Seitwärtsbewegung der Rohölpreise nahe Viermonatshochs

Zwei Wochen in Folge sind die US-Rohölvorräte zurückgegangen, jetzt sind die wieder gestiegen. Doch das hat zunächst keinen Effekt auf die Ölpreise.

 

Auf Viermonatshochs haben die Rohölpreise den gestrigen Handelstag beendet. WTI lag zu Handelsschluss weit über der Marke von 42 US-Dollar, während Brent oberhalb von 44 US-Dollar aus dem Handel ging. Aufwärtspotenzial bestand angesichts positiver Meldungen über die Entwicklung potenzieller Corona-Impfstoffe. Die Forschungsstände zweier Impfstoff-Kandidaten waren in der medizinischen Fachzeitschrift The Lancet veröffentlicht und mit Optimismus aufgenommen worden. Einen zusätzlich stützenden Effekt hatte die Entscheidung des ägyptischen Parlaments, Militäreinsätze im Nachbarland Libyen zum Zweck der nationalen Sicherheit zuzulassen. Sollte sich der Bürgerkrieg dadurch zuspitzen, wäre auch die bereits stark geschwächte Ölindustrie Libyens betroffen. Am Morgen können sich die Rohölpreise im Bereich ihrer gestrigen Schlusskurse nahe Viermonatshochs halten. Dabei ist die Ausgangslage am Mittwochmorgen bearish. Das American Petroleum Institute (API) lieferte gestern Abend einen enttäuschenden Bestandsreport. Doch Marktteilnehmer scheinen zunächst abzuwarten, wie der Vergleichsbericht des US-Energieministeriums am Nachmittag ausfallen wird.

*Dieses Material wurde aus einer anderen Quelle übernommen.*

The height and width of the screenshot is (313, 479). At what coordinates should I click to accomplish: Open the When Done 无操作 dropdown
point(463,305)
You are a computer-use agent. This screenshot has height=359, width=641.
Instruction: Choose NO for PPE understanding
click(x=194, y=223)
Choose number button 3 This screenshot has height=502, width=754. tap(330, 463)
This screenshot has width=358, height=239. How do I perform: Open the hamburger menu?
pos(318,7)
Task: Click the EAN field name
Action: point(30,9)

USA: Rohölvorräte laut API deutlich gewachsen

Zwei Wochen in Folge waren die US-weiten Rohölvorräte überraschend und deutlich zurückgegangen. Marktteilnehmer sahen darin bereits Anzeichen für eine langsame Normalisierung der Versorgungslage. Doch in der Vorwoche fand der Abbau-Trend offenbar sein Ende. Wie aus den gestern bekannt gewordenen Einschätzungen des API hervorgeht, sind die US-Rohölbestände zuletzt um 7,5 Millionen Barrel ausgebaut worden. Sollte das US-Energieministerium diese Zahl am Nachmittag bestätigen, wäre es der stärkste Anstieg der US-Rohölvorräte seit Mai. Keine Überraschung hielt indes die Entwicklung der Benzinvorräte bereit. Sie sind laut API in der Berichtswoche entsprechend Analystenerwartungen um zwei Millionen Barrel verkleinert worden. Marktteilnehmer warten nun auf die Vergleichsdaten des US-Energieministeriums, die voraussichtlich ab dem Nachmittag die Preisrichtung vorgeben werden.

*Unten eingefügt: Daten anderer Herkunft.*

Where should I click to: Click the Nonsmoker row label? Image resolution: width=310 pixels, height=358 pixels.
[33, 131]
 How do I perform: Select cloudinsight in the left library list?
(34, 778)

Saudi-Arabien: Ölverbrauch wohl mit Rekord im Sommer

Während die Corona-Pandemie die weltweite Ölnachfrage seit einigen Monaten belastet, könnte sie den Ölbedarf Saudi-Arabiens im Sommer auf ein Rekordhoch treiben. Analysten des Nachrichtensenders Bloomberg gehen davon aus, dass die Einwohner Saudi-Arabiens diesen Sommer pandemiebedingt vorrangig im Inland verbringen werden. Entsprechend groß wird der Strombedarf insbesondere für den Betrieb von Klimaanlagen sein. Zur Stromerzeugung müsste Saudi-Arabien entweder Gas importieren oder Öl einsetzen. Saudi-Arabiens Energieminister Abdulasis bin Salman hatte bereits in der Vorwoche erklärt, der saudi-arabische Ölbedarf werde im August um mindestens 500.000 Barrel pro Tag steigen. Diese Einschätzungen stimmen Marktteilnehmer zuversichtlich, dass die bevorstehende Produktionssteigerung der OPEC+ von einem Verbrauchsanstieg abgefangen und keine Auswirkungen auf die Ölexporte haben wird.

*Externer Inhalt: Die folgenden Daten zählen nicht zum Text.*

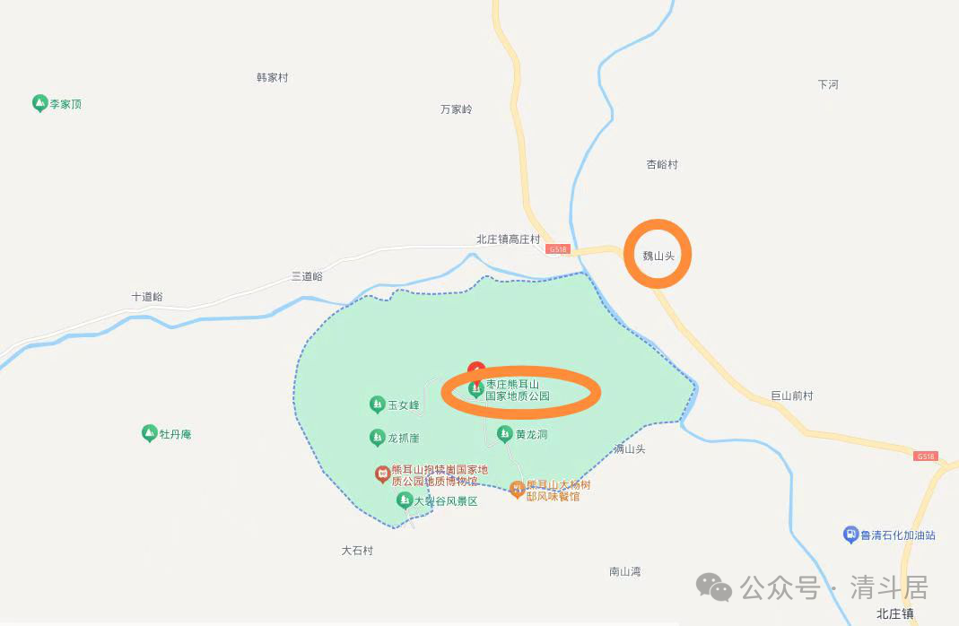Select the 魏山头 village label
Image resolution: width=959 pixels, height=626 pixels.
pos(658,256)
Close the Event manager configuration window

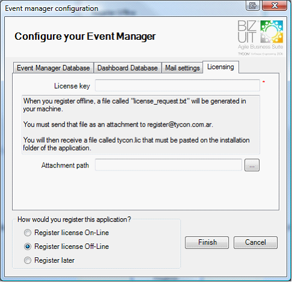point(275,5)
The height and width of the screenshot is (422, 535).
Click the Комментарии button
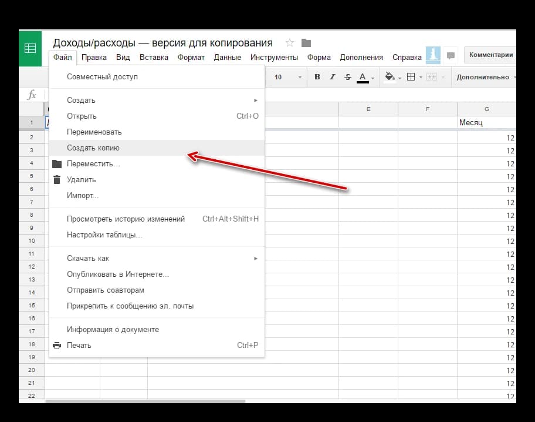490,55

Am Morgen orientieren sich die Rohölpreise im Bereich ihrer Viermonatshochs. WTI wird bei 41,63 US-Dollar gehandelt. Ein Barrel der Nordseesorte Brent kostet 44,07 US-Dollar. Die Heizölpreise sind in den vergangenen Tagen auf Siebenwochentiefs abgesackt. Erstmals seit Anfang Juni rutschten sie unter die Schwelle von 47 Euro. Heute legen die Preise hierzulande um durchschnittlich fast 1,50 Euro zu und nehmen Kurs auf die 48-Euro-Marke. Im Deutschlanddurchschnitt kosten 100 Liter Heizöl aktuell 47,72 Euro.